I just read another interview with a CDC doc who doesn't actually treat patients, and complains that 50% of antibiotic prescriptions are un-necessary.  I am sure he is right about most of them. 

What he didn't say anywhere, is that the decision not to do anything is going to result in several patients this time of year being admitted with pneumonia a few days after you see them in clinic, and tell them that acute viral bronchitis does not need antibiotics.  He also didn't address that coming back to see the doctor yet again costs real people real money, and oh, by the way, we are in a RECESSION right now.  Missing even more work for working patients, if they do have pneumonia that wasn't treated, will cost them even more.
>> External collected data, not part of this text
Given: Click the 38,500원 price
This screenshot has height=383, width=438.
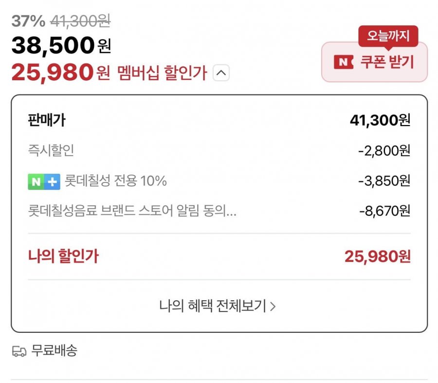Looking at the screenshot, I should pos(61,46).
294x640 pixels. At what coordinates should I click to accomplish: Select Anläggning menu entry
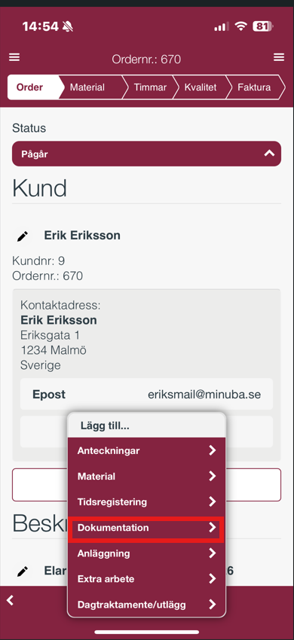pyautogui.click(x=146, y=553)
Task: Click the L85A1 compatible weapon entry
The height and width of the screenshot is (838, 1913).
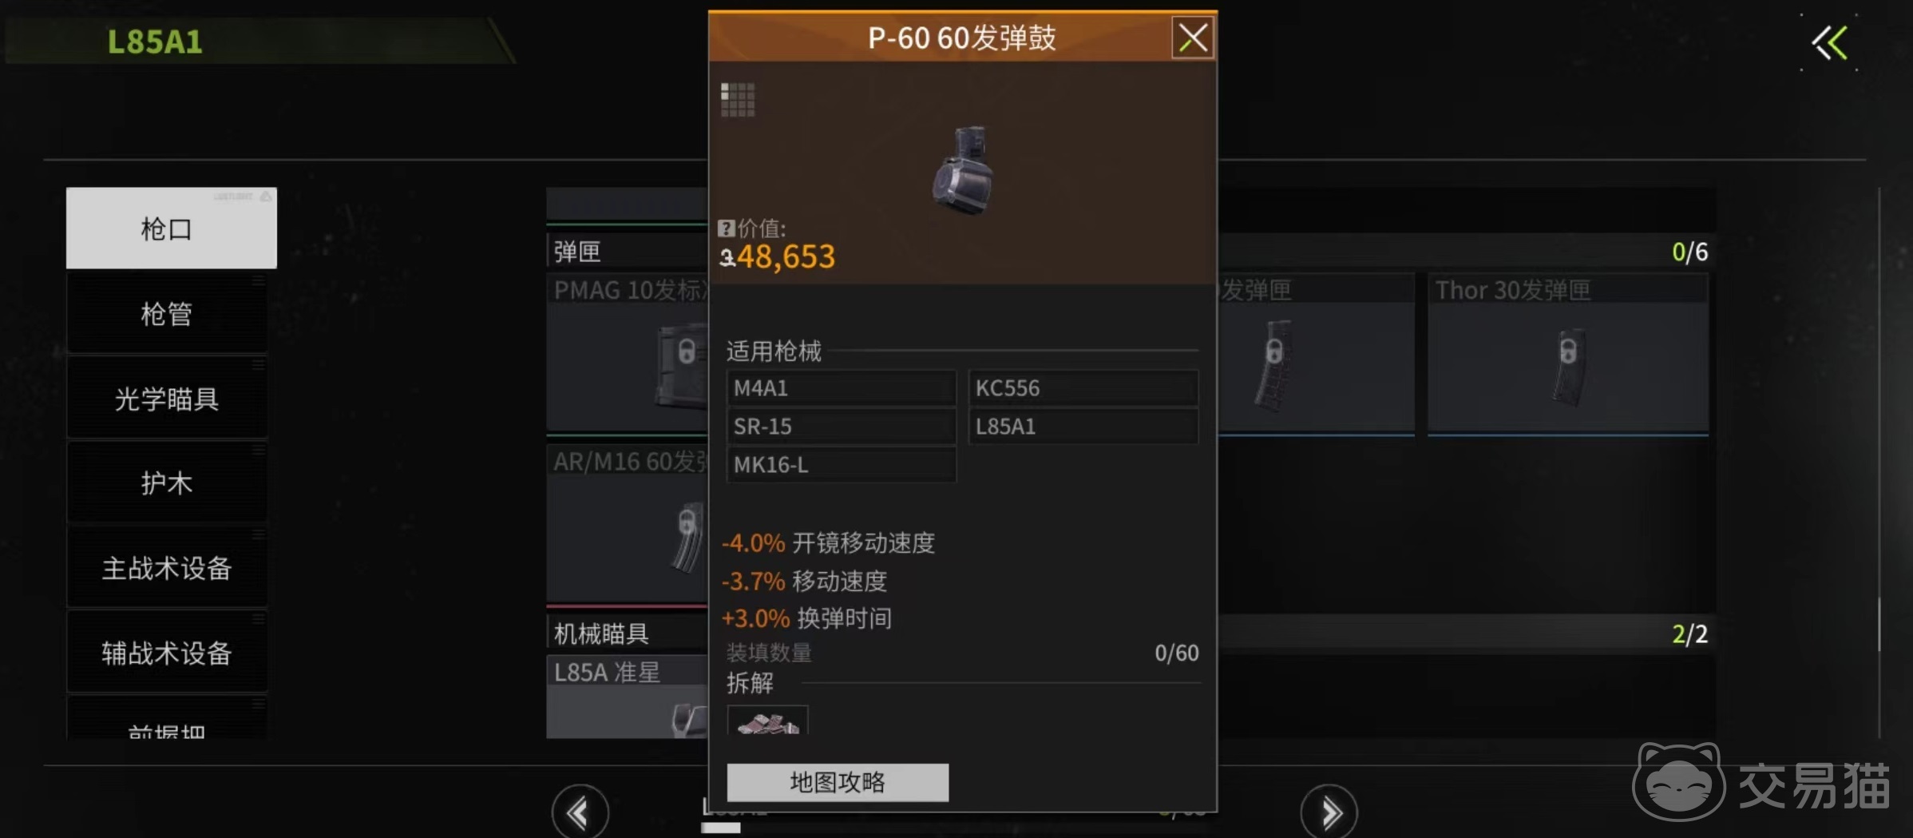Action: [1083, 427]
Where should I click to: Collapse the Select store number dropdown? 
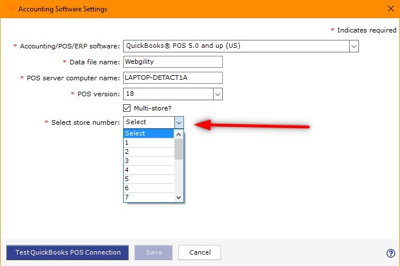coord(179,122)
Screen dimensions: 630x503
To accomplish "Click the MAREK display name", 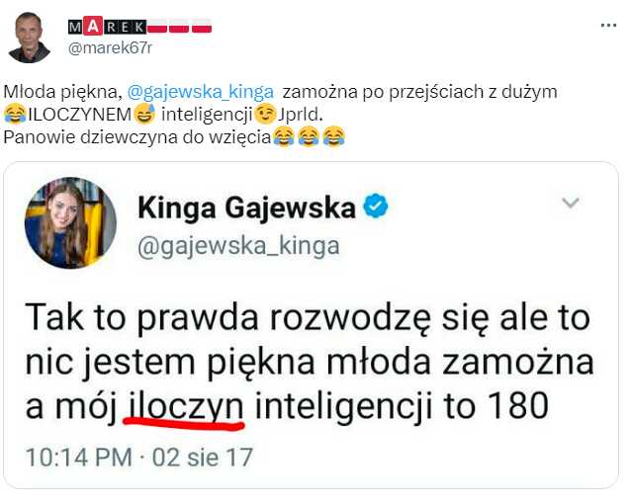I will [107, 27].
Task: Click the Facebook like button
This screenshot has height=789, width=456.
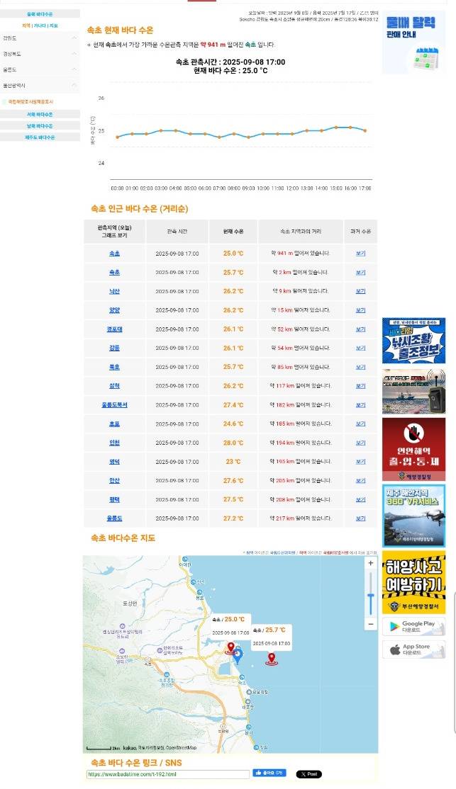Action: point(269,773)
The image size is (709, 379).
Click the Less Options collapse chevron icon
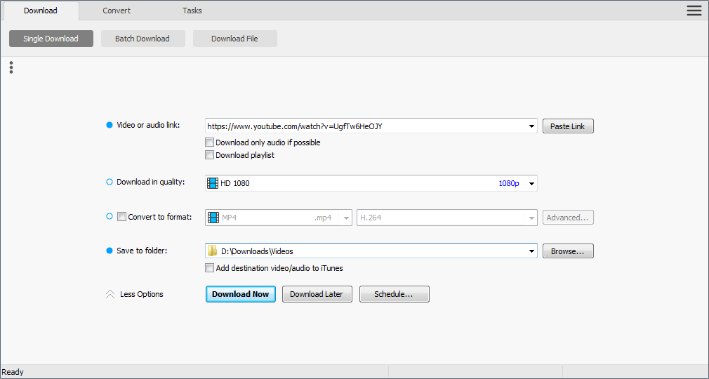[110, 295]
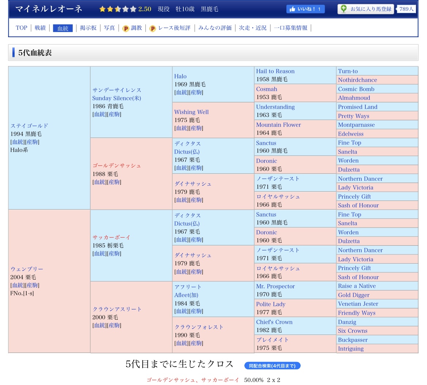Go to the 写真 tab

[x=109, y=28]
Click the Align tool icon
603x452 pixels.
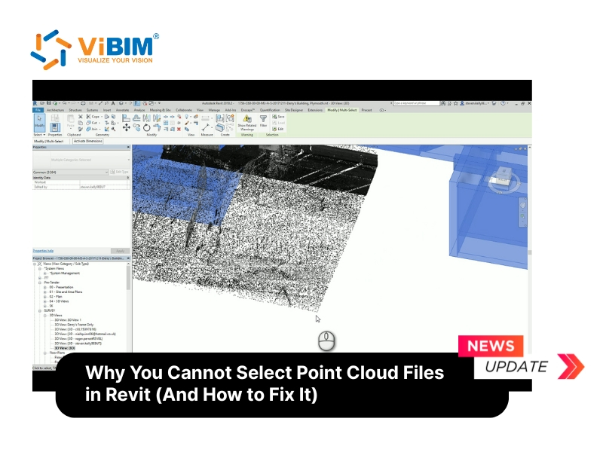click(x=125, y=118)
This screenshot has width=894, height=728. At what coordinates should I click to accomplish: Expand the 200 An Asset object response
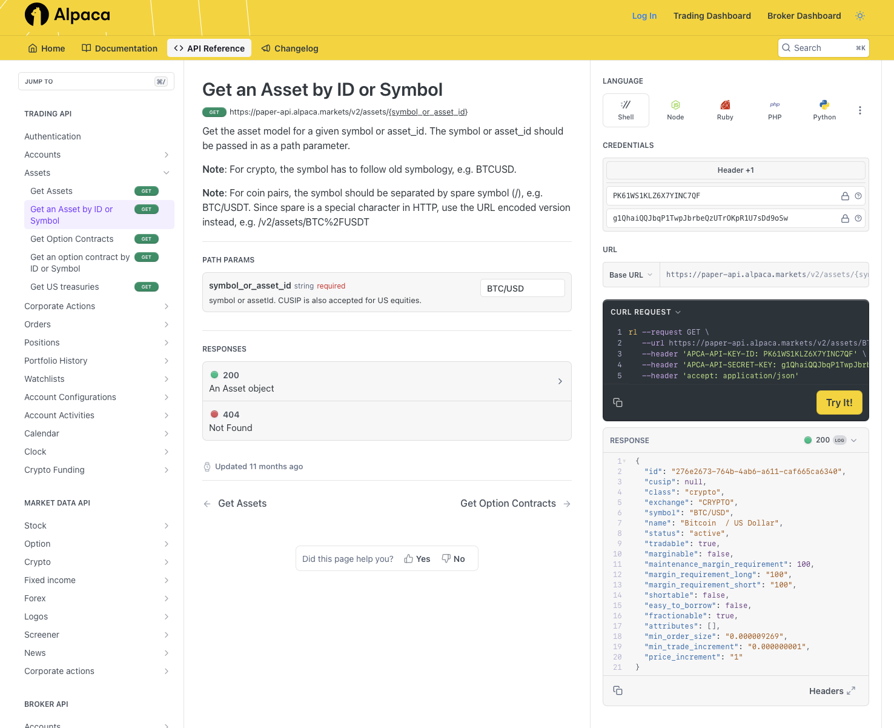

Our patients expect us to be right every single time, unless we are House (the TV doc).  HMOs expect us to get people in, treat as little as possible while preventing everything expensive, and bill maximally.   We know that is not realistic.  So simplistic "just don't prescribe" sermons by dolts who rarely treat real people just come across as wildly unrealistic.  Contingency-prescribing ("fill this if no better or worse in X days") would be a more realistic approach than the black and white recommendations of the experts from their statistics labs.

In the meantime, I am sure that I will hear more experts complain about primary care over-prescribing antibiotics, and hospitalists complain about why we didn't.  It's easy to call the plays from the nice clean announcer's box when you don't have the defensive line breathing down your neck!